EID Journal Home > Volume 15, Number 11–November 2009
Volume 15, Number 11–November 2009
Letter
Rickettsia africae Infection in Man after Travel to Ethiopia
Dorothea Stephany, Pierre Buffet, Jean-Marc Rolain, Didier Raoult, and Paul H. Consigny
Author affiliations: Institut Pasteur, Paris, France (D. Stephany, P. Buffet, P.H. Consigny); and Université de la Méditerranée, Marseille, France (J.M. Rolain, D. Raoult)Suggested citation for this article
To the Editor: The first human case of African tick-bite fever was described in 1992 as occurring in Zimbabwe. The causative agent was identified as a new serotype of the spotted fever group (SFG) rickettsiae and named Rickettsia africae (1). These findings confirmed observations made by Pijper in the 1930s, which suggested that there were 2 different kinds of human SFG rickettsioses in sub-Saharan Africa: Mediterranean spotted fever caused by R. conorii and transmitted by Rhipicephalus species, ticks of dogs, and African tick-bite fever caused by R. africae and transmitted by Amblyomma species, ticks of cattle and wild ungulates. African tick-bite fever has subsequently been diagnosed in patients from several other sub-Saharan countries and also from the West Indies (2,3).

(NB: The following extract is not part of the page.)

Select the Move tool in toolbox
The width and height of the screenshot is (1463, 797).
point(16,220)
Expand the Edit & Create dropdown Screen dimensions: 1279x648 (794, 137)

In a recent analysis of the spectrum of diseases among returning travelers, tick-borne spotted fever was (after malaria) the second most frequent cause of systemic febrile illness among those returning from sub-Saharan Africa. It occurred more frequently than typhoid fever and dengue fever (4). The following case description reports an infection with R. africae in a man in France who recently returned from Ethiopia.
Figure
Figure. Inoculation eschar on left inguinal fold (A) and vesicular skin lesion (B) in a traveler recently returned to France from Ethiopia.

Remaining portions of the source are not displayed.